It is every parent's and educator's dream that students own their work. At the same time, students are confronted with an endless sea of requirements about what they do.
The old trick of giving a young child two options becomes stale as they mature into an awareness of everything the world has to offer. Defiance and shutdown are endemic in the teen years, just when inaction (and unwise action) begins leading to more serious consequences.
The trick lies in evolving your own process. If you have the agency to do this, choosing from among the options happens quickly, intuitively, and easily. This leads to a lighter, more expansive attention that allows you to get to work instead of resisting.
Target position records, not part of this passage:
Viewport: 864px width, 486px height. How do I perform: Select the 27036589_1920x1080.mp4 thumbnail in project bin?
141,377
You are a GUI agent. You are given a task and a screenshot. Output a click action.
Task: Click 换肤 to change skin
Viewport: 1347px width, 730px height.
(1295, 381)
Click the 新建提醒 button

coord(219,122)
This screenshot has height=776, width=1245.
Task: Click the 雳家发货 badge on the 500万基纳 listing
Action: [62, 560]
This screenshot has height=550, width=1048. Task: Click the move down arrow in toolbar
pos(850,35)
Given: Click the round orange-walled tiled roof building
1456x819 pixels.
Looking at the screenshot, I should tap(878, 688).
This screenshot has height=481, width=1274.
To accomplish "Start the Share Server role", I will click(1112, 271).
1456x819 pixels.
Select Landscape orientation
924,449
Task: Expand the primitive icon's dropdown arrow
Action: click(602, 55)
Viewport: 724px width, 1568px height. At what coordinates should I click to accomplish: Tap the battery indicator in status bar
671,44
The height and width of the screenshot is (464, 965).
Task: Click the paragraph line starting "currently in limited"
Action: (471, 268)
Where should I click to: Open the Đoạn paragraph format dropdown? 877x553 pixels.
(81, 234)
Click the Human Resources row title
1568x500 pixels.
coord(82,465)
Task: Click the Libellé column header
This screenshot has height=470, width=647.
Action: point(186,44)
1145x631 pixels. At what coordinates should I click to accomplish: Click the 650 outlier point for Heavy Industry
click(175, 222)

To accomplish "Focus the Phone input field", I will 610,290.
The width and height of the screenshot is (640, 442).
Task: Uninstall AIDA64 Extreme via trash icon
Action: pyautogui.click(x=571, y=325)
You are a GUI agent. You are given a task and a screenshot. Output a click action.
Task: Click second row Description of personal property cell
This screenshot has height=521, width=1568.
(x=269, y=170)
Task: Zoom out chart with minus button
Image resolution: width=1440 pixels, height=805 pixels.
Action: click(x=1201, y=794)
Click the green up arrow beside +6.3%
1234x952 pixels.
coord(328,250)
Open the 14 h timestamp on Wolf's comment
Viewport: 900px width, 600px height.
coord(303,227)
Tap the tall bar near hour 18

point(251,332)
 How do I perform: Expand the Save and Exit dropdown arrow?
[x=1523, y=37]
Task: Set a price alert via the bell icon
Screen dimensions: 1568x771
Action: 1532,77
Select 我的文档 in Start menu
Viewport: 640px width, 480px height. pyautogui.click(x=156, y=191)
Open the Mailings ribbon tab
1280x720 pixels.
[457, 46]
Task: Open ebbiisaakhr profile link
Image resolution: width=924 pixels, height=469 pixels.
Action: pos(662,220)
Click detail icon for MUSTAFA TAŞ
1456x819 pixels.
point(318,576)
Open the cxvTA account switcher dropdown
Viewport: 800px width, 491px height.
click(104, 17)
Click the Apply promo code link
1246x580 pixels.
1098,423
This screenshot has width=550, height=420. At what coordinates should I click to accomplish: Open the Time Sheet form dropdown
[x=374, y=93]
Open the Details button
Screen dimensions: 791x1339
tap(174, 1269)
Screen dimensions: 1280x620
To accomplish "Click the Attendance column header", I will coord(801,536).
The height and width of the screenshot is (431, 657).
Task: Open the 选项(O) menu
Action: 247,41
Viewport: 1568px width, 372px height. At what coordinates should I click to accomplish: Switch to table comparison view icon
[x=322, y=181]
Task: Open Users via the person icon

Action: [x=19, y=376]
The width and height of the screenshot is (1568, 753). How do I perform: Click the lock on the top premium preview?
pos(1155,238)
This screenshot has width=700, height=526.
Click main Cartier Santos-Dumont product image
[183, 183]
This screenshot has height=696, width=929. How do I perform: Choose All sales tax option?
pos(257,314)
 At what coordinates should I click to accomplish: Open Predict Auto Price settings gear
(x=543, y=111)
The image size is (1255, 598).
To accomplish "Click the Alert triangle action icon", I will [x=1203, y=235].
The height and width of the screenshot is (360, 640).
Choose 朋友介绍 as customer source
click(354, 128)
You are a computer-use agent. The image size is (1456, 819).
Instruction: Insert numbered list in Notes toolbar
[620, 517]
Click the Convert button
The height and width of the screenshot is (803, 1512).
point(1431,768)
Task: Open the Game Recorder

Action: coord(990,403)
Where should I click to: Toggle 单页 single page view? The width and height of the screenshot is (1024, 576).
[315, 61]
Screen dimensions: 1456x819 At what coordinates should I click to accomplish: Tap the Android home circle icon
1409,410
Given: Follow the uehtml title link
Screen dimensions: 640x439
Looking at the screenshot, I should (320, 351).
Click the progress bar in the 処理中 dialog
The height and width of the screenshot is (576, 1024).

Organizational process involves making lists of what needs doing, and in brainstorming out the smaller pieces of larger, longer-term projects (like papers and test prep). By breaking it down, pulling from all the portals and sources your tasks come from, you make a thing of your own. You're driving.
When it's all in front of you, you can reshuffle it. Maybe it's in a Google doc. Maybe it's on index cards. Could be a bullet journal, a whiteboard, sticky notes. That's the first choice: how to see it all.
Once your style of organization and arrangement becomes a daily habit, it's surprisingly fun and easy to estimate how much time each piece will take, and select what's next.
Each piece may not be fun, but when you have the agency to choose how to proceed, you liberate the energy to move forward.